** AVAILABLE DATA follows **
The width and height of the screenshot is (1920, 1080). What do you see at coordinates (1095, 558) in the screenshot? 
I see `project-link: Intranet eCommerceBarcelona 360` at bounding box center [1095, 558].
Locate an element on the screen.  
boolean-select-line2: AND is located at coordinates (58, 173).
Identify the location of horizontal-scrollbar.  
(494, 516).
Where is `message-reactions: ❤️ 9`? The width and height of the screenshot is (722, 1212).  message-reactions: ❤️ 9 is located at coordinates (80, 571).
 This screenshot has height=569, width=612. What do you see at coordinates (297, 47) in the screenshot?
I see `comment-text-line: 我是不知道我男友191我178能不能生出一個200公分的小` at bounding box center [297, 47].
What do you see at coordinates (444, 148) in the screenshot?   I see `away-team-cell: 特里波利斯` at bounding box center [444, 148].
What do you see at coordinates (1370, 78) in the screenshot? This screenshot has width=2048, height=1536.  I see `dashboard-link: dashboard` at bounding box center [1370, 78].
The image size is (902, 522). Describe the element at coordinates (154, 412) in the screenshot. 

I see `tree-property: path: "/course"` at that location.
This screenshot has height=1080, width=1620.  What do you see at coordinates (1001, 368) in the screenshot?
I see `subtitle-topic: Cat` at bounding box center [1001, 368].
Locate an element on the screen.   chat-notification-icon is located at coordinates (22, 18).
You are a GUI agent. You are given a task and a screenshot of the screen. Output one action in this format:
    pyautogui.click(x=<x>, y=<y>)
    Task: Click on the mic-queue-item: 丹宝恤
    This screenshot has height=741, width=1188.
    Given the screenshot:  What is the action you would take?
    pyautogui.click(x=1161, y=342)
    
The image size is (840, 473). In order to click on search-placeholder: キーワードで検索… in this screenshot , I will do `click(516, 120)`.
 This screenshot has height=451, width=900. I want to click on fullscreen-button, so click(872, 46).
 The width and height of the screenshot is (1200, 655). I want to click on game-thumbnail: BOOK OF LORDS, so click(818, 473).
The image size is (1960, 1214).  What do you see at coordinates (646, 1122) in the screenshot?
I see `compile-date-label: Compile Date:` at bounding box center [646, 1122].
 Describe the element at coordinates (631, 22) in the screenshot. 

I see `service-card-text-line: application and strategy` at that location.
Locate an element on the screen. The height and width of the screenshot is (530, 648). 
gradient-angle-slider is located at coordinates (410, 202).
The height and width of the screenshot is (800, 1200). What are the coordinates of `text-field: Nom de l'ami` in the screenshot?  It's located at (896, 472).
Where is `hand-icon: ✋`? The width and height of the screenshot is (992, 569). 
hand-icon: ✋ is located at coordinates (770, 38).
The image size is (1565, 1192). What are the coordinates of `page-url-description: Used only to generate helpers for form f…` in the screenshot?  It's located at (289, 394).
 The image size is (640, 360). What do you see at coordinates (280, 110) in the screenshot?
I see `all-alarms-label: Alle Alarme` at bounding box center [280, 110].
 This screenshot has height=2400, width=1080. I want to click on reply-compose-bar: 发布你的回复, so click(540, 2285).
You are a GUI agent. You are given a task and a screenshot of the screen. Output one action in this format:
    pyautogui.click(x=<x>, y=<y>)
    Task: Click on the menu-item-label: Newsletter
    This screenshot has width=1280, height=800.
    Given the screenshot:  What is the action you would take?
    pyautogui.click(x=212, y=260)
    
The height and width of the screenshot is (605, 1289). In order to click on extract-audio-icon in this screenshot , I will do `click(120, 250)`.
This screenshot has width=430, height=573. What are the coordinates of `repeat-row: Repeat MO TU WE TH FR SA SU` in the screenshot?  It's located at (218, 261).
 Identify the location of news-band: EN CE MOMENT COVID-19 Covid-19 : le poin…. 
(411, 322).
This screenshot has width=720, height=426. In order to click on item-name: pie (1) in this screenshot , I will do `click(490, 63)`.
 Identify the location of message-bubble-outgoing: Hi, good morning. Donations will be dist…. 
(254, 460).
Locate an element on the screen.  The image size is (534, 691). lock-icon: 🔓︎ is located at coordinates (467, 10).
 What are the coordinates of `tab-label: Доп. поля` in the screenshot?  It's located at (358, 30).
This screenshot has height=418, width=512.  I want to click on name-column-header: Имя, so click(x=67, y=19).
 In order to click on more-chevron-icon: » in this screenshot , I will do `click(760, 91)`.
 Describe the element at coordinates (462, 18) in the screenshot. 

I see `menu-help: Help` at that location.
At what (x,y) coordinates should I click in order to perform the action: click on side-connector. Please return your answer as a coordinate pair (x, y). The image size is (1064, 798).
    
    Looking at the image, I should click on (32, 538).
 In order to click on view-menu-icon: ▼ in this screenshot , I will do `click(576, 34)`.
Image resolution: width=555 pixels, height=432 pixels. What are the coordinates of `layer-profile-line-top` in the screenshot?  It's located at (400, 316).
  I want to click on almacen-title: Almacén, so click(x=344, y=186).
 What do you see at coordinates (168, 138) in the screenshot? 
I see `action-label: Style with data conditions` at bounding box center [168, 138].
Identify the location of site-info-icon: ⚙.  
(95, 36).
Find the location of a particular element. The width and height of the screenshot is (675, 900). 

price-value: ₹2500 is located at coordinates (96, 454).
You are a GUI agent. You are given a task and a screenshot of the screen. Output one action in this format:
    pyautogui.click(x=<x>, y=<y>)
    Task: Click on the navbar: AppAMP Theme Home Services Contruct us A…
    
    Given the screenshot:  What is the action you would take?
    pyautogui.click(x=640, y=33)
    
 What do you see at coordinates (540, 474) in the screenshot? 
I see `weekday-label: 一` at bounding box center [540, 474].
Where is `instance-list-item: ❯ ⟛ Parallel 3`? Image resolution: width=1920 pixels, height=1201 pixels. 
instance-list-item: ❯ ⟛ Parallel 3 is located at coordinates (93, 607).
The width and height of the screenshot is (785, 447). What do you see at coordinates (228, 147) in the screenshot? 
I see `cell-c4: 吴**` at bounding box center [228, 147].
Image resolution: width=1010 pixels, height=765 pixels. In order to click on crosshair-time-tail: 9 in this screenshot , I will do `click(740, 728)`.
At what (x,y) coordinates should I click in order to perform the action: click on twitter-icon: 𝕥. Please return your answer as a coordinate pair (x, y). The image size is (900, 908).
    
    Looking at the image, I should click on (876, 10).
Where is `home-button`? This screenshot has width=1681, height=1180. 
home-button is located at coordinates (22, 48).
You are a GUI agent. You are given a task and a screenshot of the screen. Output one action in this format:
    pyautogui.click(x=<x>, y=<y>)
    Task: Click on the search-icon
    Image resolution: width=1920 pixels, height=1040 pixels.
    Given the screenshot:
** End of AVAILABLE DATA **
EXERCISE:
Write out the lines of the listing exactly, from the line containing "This screenshot has width=430, height=573." through the line containing "coordinates (467, 10).", both included.

SOLVED EXERCISE:
This screenshot has width=430, height=573. What are the coordinates of `repeat-row: Repeat MO TU WE TH FR SA SU` in the screenshot?  It's located at (218, 261).
 Identify the location of news-band: EN CE MOMENT COVID-19 Covid-19 : le poin…. 
(411, 322).
This screenshot has width=720, height=426. In order to click on item-name: pie (1) in this screenshot , I will do `click(490, 63)`.
 Identify the location of message-bubble-outgoing: Hi, good morning. Donations will be dist…. 
(254, 460).
Locate an element on the screen.  The image size is (534, 691). lock-icon: 🔓︎ is located at coordinates (467, 10).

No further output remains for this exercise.